Sunday, May 03, 2020

Venezuela Says it Thwarted Armed ‘Invasion’ by Sea
Regime claims 8 people died in plot connected to foiled coup attempt launched from Colombia

Security forces leave a facility in the Macuto area in the port city of La Guiara, where the Venezuelan government said it overcame an armed maritime incursion © AP

Gideon Long in Bogotá
Financial Times

The Venezuelan government said it thwarted an armed invasion by sea in the early hours of Sunday, killing eight assailants and arresting two others in response to what it said was a plot orchestrated by the US and launched from neighbouring Colombia.

Interior Minister Néstor Reverol told state television the attackers tried to land under cover of darkness in speedboats near the port city of La Guaira, close to Caracas.

Describing them as “terrorist mercenaries”, he said they had planned “to assassinate leaders of the revolutionary government” and spark a coup. He said the operation was continuing and there might be further arrests.

Speaking later, the powerful no. 2 of Venezuela’s ruling socialist party, Diosdado Cabello, said eight people had been killed, including a former army captain who he said was an associate of Clíver Alcalá, a former Venezuelan general who fled to Colombia two years ago and recently admitted he was planning an invasion of Venezuela.

Mr Cabello said one of the two men arrested was a Venezuelan who admitted to working for the US Drug Enforcement Administration.

The incident comes a month after Mr Alcalá handed himself to US authorities after saying he was planning “a military operation against the Maduro dictatorship” from camps on the La Guajira peninsula, which Colombia and Venezuela share. The plot collapsed after Colombian police found semi-automatic rifles, helmets, night-vision goggles and flak jackets in the back of a van. The US denied the plot existed.

Mr Cabello said Sunday’s attempted invasion was part of the same plan. “The rest of the group continued with their plan this morning,” he said.

The incident comes at a time of heightened tensions between the US and Venezuela, as the Trump administration steps up efforts to force President Nicolás Maduro from power.

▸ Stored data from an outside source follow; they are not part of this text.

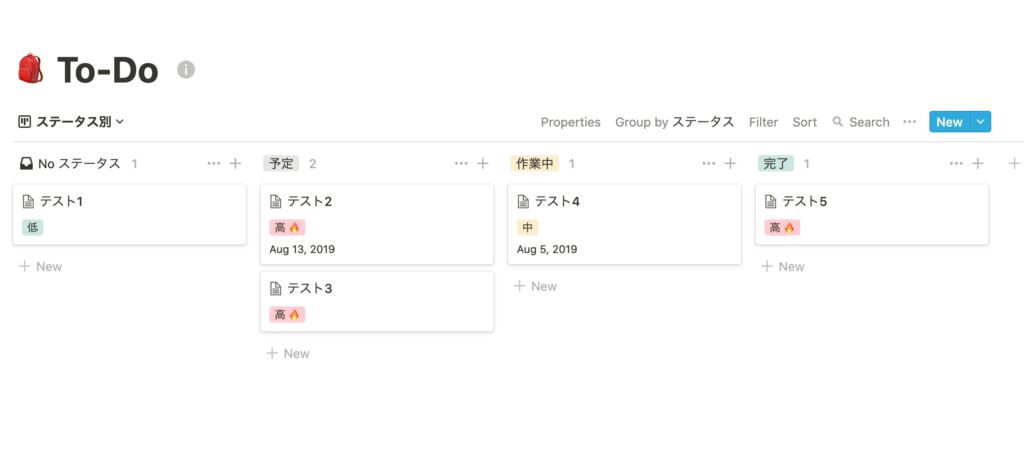Screen dimensions: 1024x454
Task: Add card with plus in No ステータス header
Action: click(x=236, y=163)
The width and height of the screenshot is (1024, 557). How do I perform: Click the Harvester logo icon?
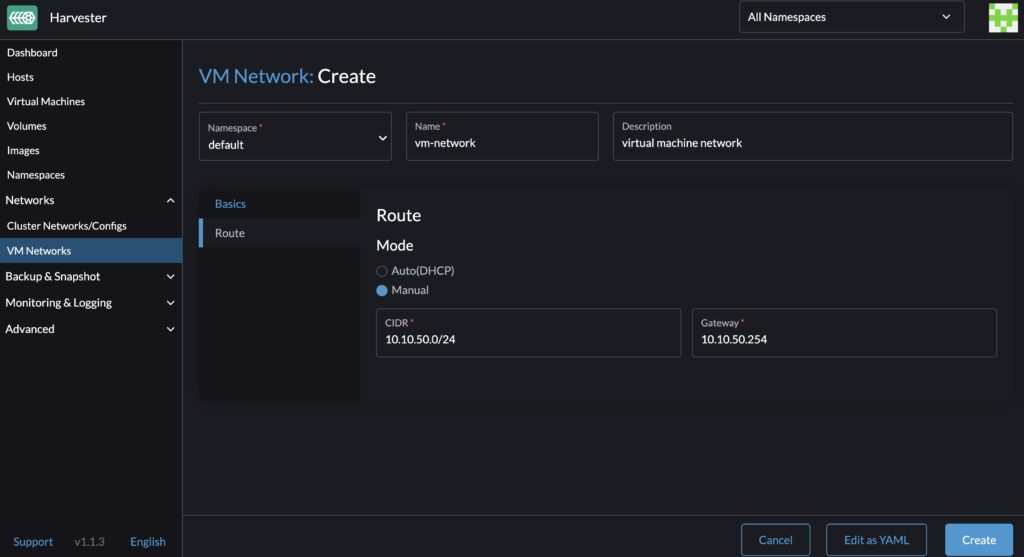22,17
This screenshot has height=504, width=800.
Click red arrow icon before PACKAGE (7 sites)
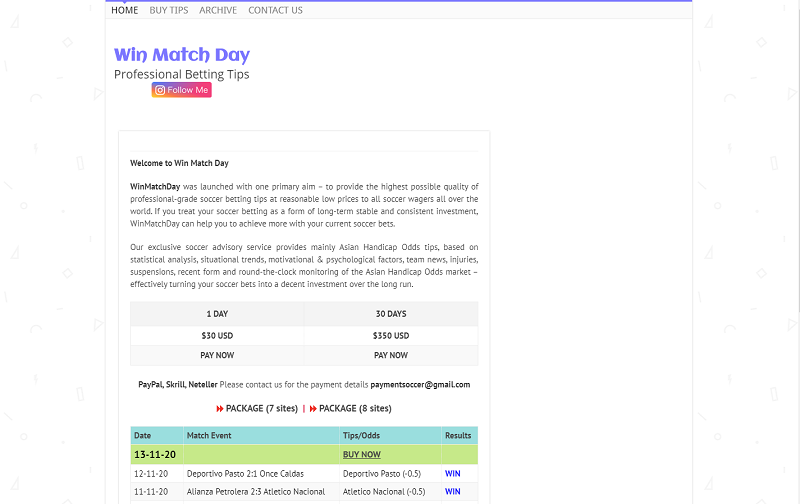[220, 409]
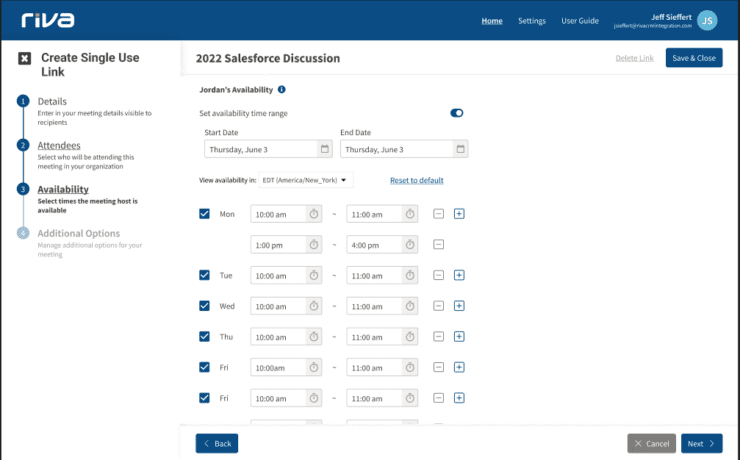
Task: Uncheck the Wed availability checkbox
Action: coord(205,306)
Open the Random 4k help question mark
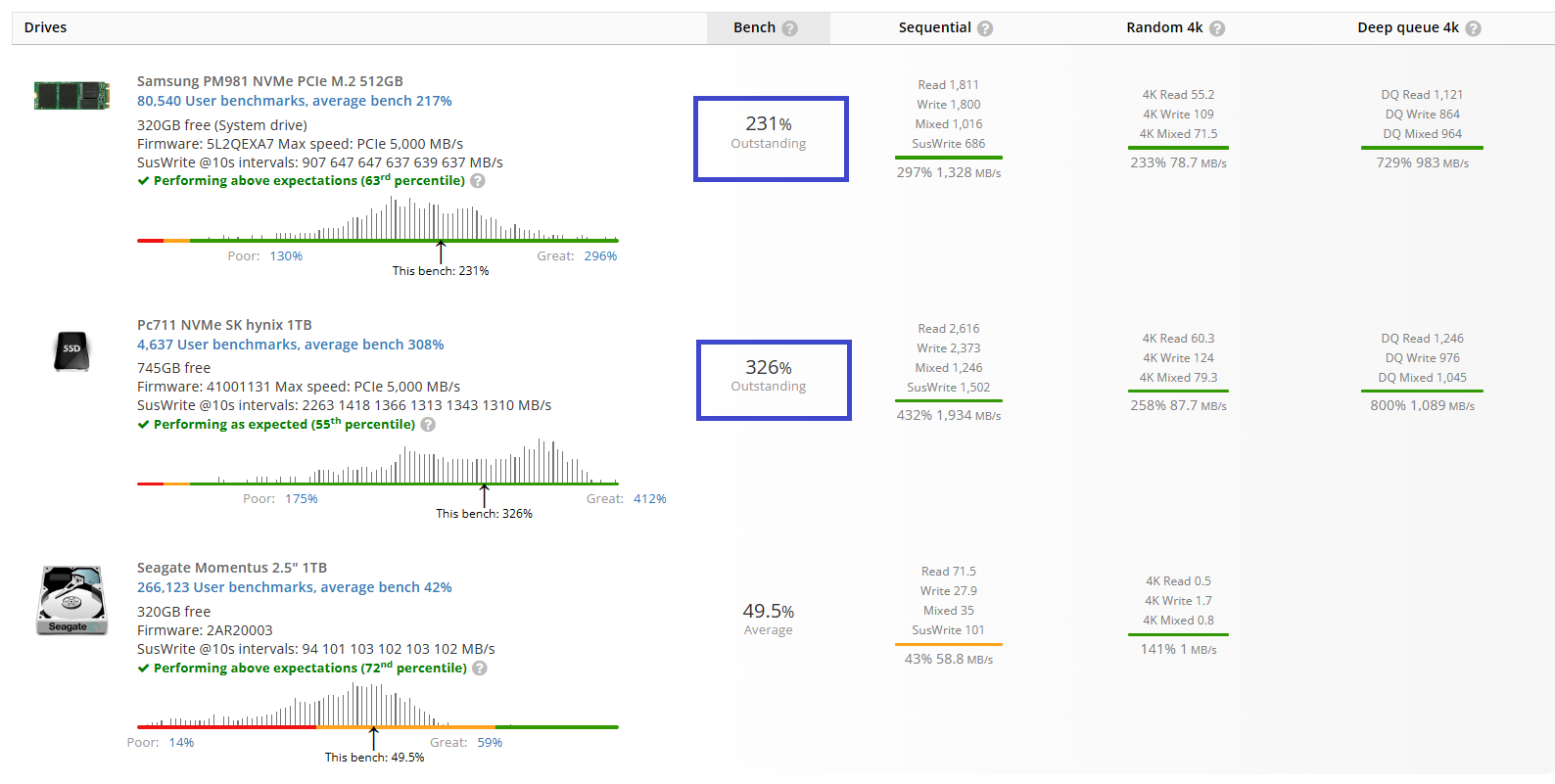This screenshot has height=784, width=1555. 1217,28
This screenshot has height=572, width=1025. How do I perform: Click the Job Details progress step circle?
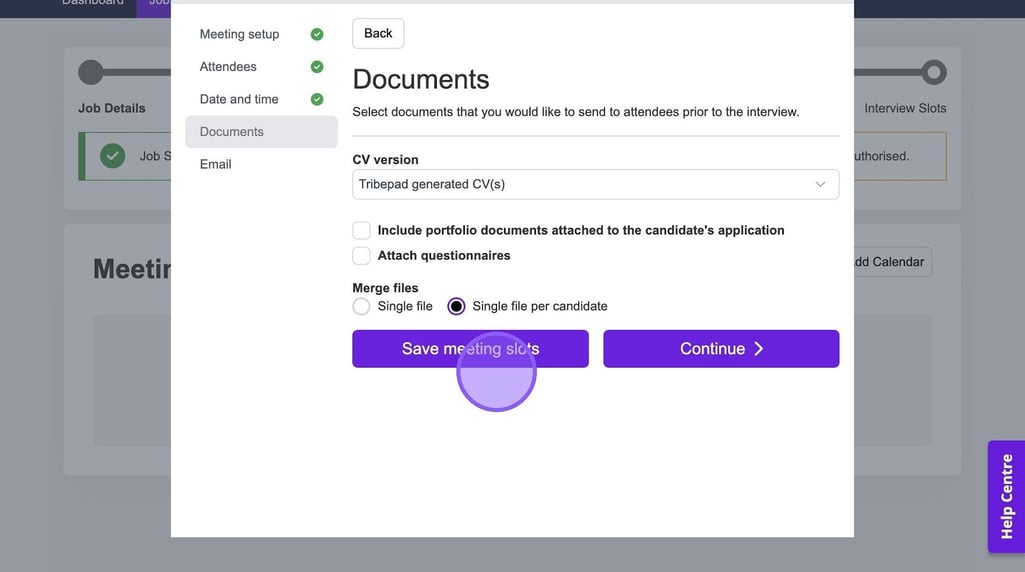(91, 72)
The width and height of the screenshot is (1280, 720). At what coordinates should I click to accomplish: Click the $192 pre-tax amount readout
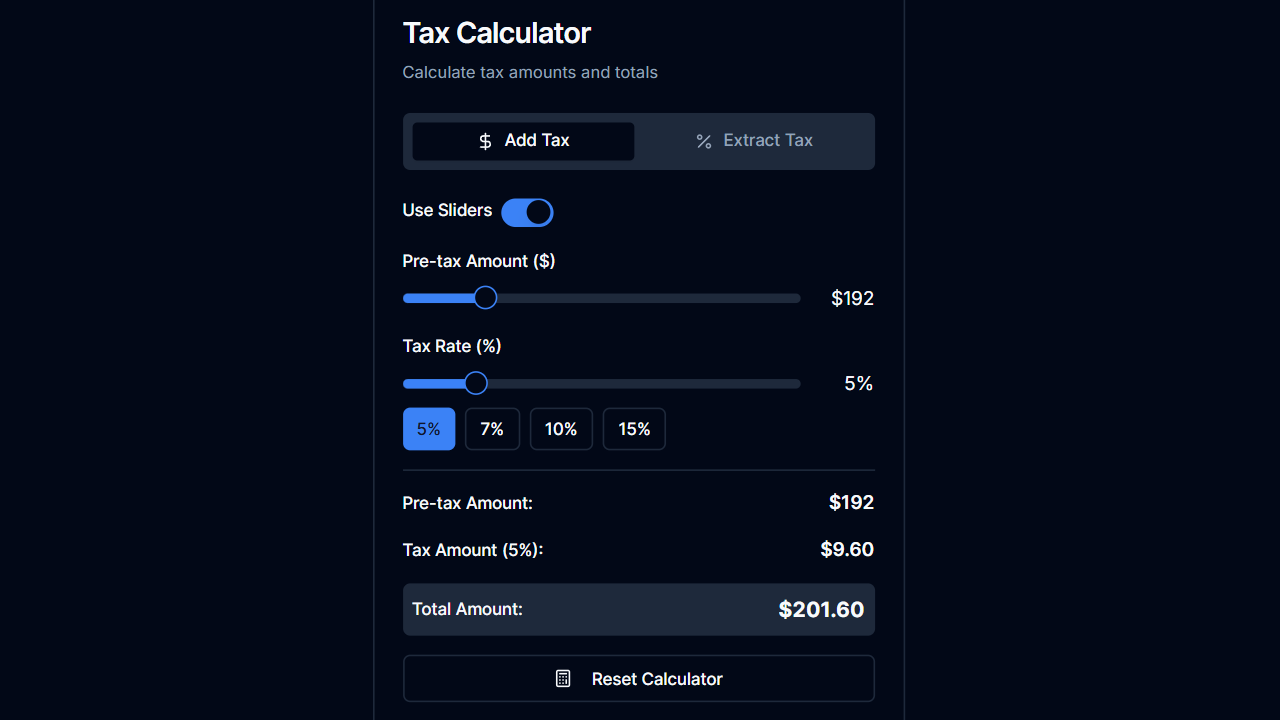(852, 297)
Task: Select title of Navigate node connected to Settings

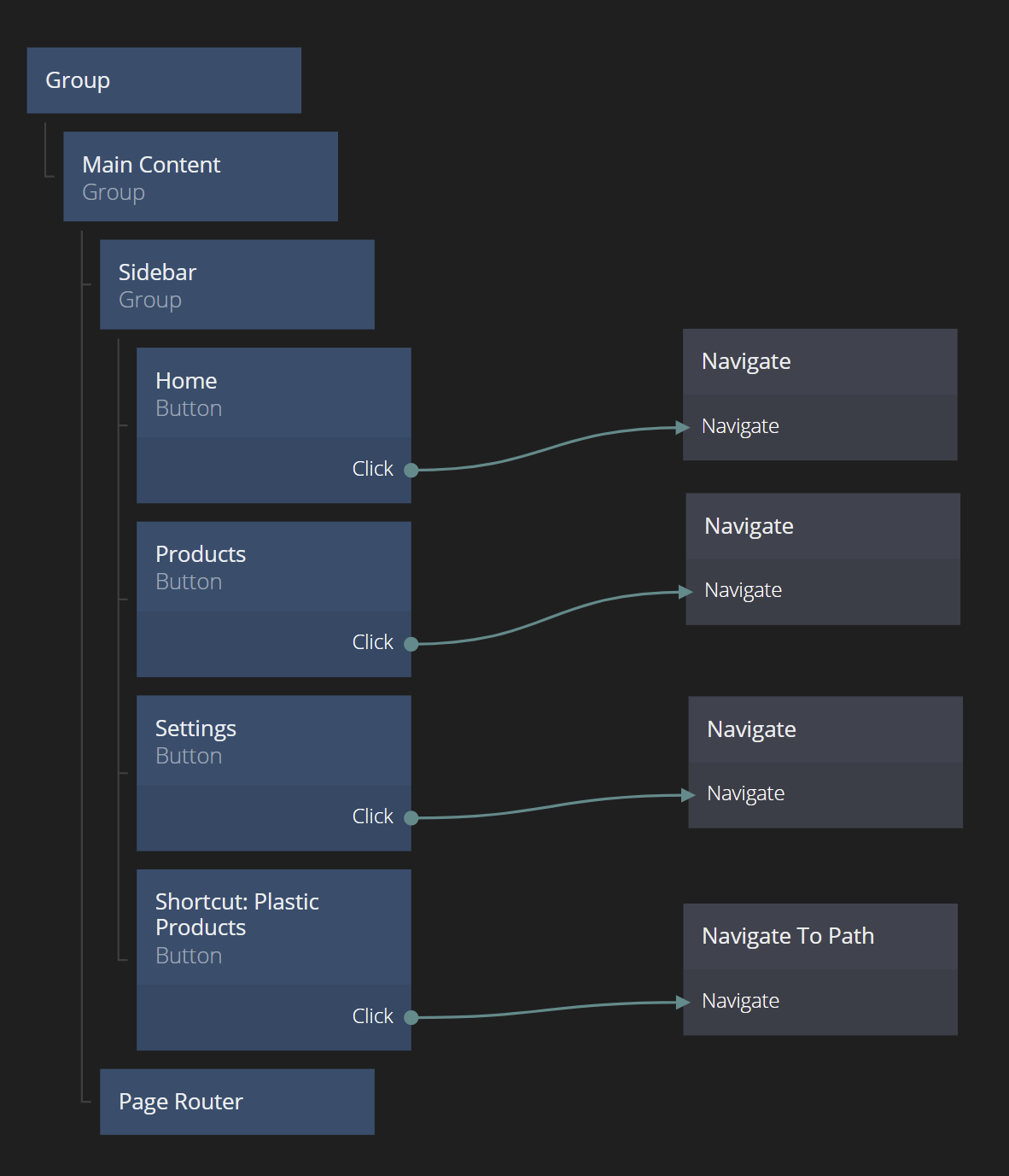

In March, the US Department of Justice charged Mr Maduro and a dozen associates in connection with “narco-terrorism” and other crimes, offering $15m for information leading to Mr Maduro’s arrest.

Last month, the US sent warships closer to the Venezuelan coast to stop what President Donald Trump described as “cartels, criminals, terrorists and other malign actors” exploiting the coronavirus pandemic to smuggle drugs to the US.